Among the entries below, the lines from the one with "Identify the click" up to and including the one with "REFUSER [button] (960, 1289)" are to be restated exactly, without pictures.

● **Given data**
--- --- ---

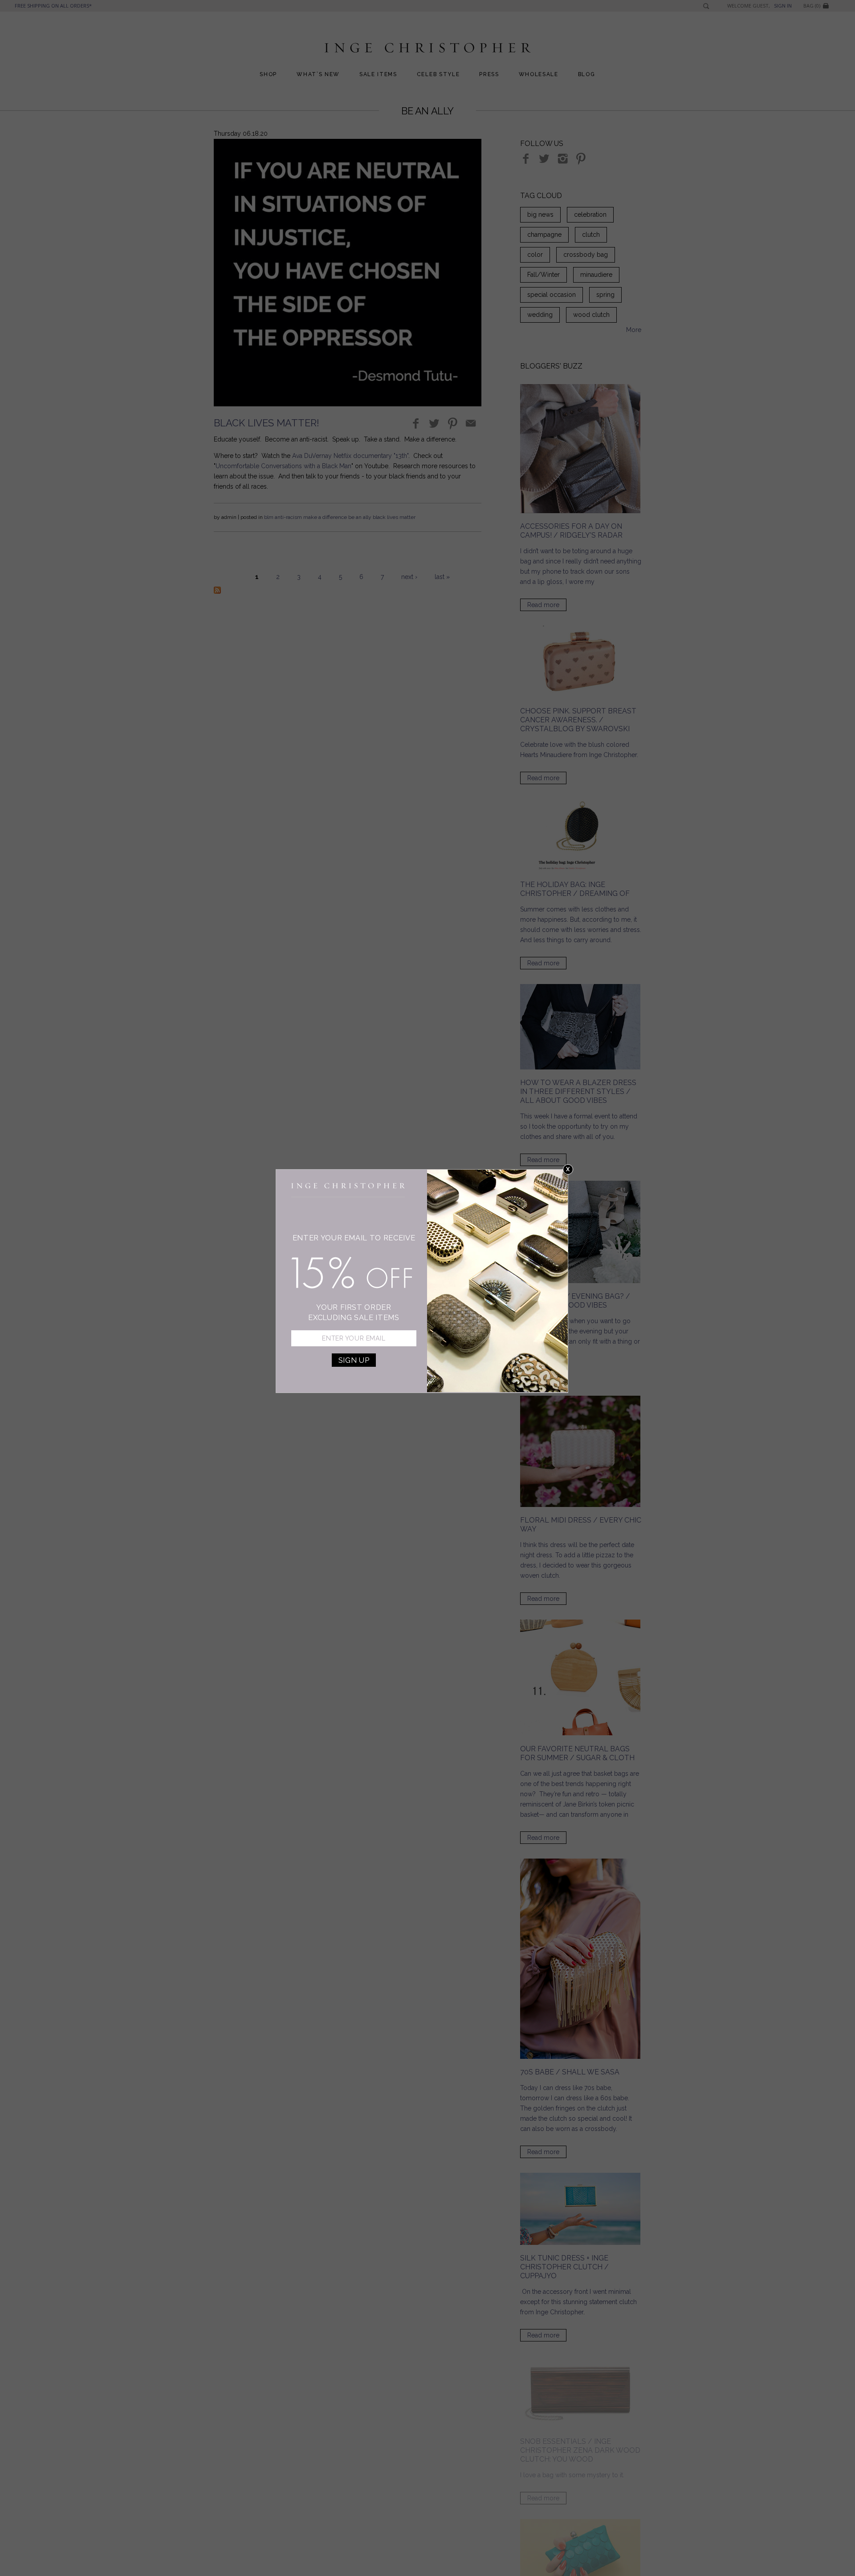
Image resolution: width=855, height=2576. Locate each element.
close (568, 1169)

--- --- ---

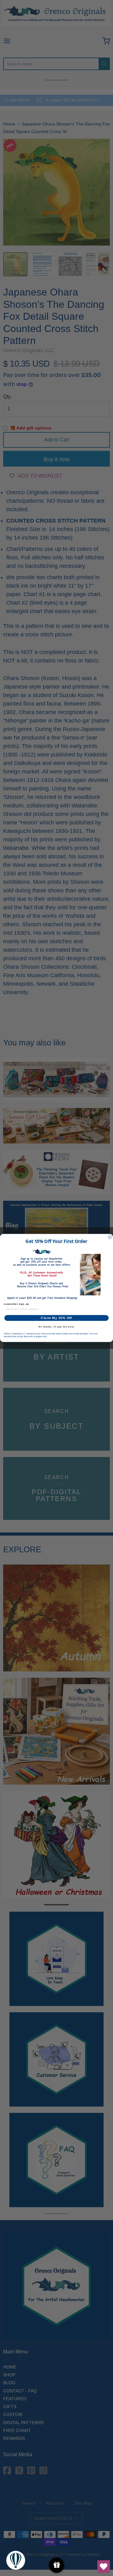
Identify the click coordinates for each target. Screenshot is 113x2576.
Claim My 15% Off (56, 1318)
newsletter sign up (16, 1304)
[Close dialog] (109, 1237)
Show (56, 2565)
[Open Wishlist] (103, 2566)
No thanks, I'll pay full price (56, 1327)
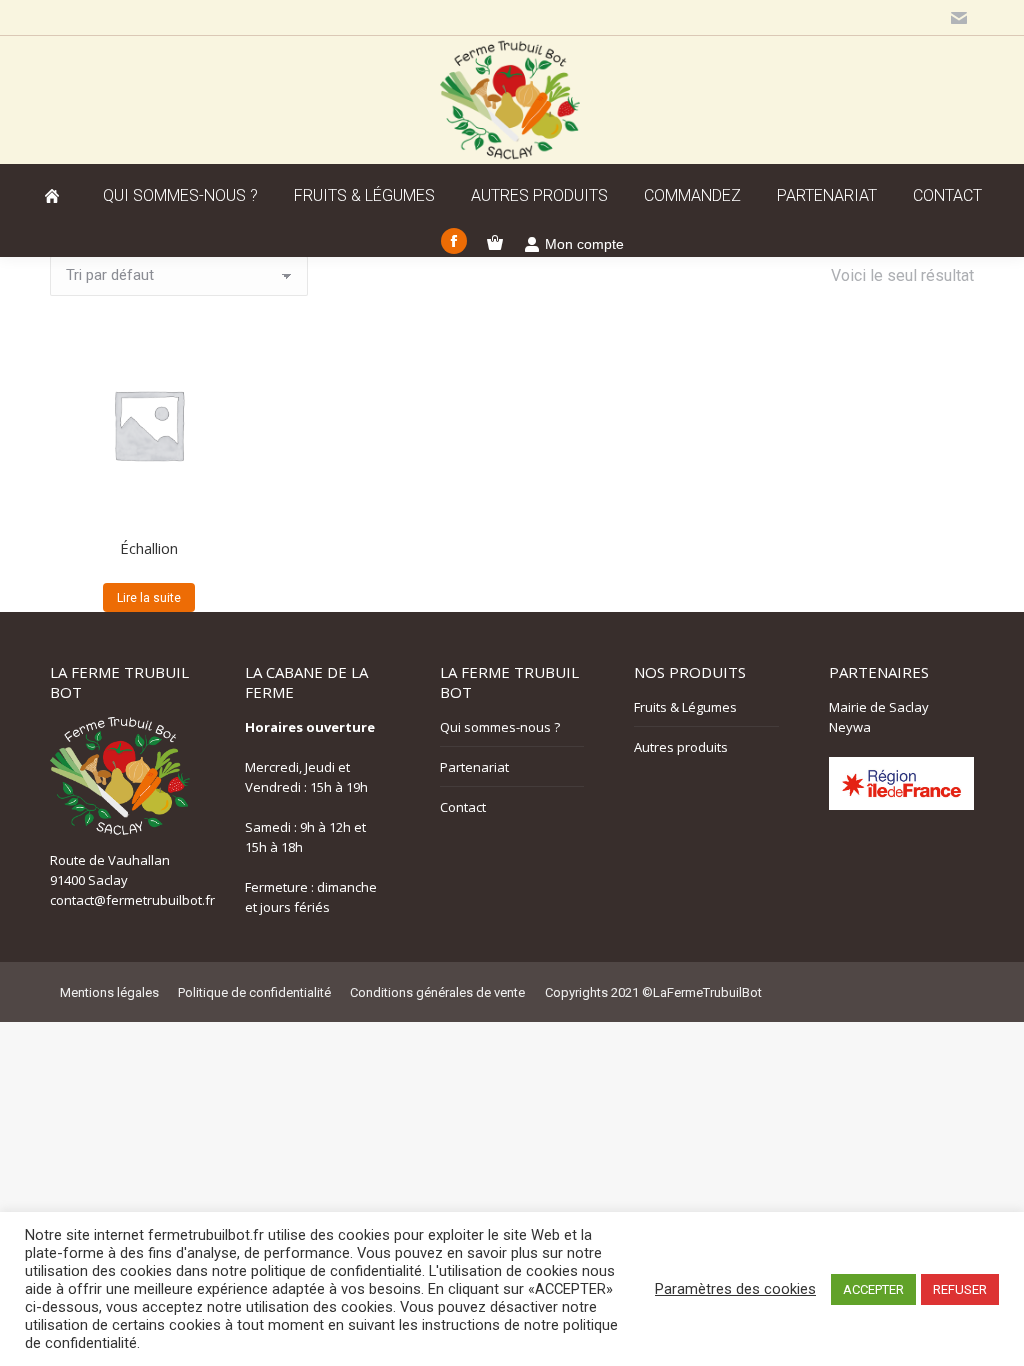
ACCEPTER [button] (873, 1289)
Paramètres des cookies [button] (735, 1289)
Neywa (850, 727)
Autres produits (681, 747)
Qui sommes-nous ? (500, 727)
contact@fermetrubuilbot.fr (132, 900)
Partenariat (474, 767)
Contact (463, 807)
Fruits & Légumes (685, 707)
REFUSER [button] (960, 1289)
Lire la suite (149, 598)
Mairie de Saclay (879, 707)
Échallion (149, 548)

--- --- ---

● **Worked solution**
Identify the click coordinates for each target. Screenshot is 113x2576.
Claim My 15% Off (56, 1318)
newsletter sign up (16, 1304)
[Close dialog] (109, 1237)
Show (56, 2565)
[Open Wishlist] (103, 2566)
No thanks, I'll pay full price (56, 1327)
ACCEPTER [button] (873, 1289)
Paramètres des cookies [button] (735, 1289)
Neywa (850, 727)
Autres produits (681, 747)
Qui sommes-nous ? (500, 727)
contact@fermetrubuilbot.fr (132, 900)
Partenariat (474, 767)
Contact (463, 807)
Fruits & Légumes (685, 707)
REFUSER [button] (960, 1289)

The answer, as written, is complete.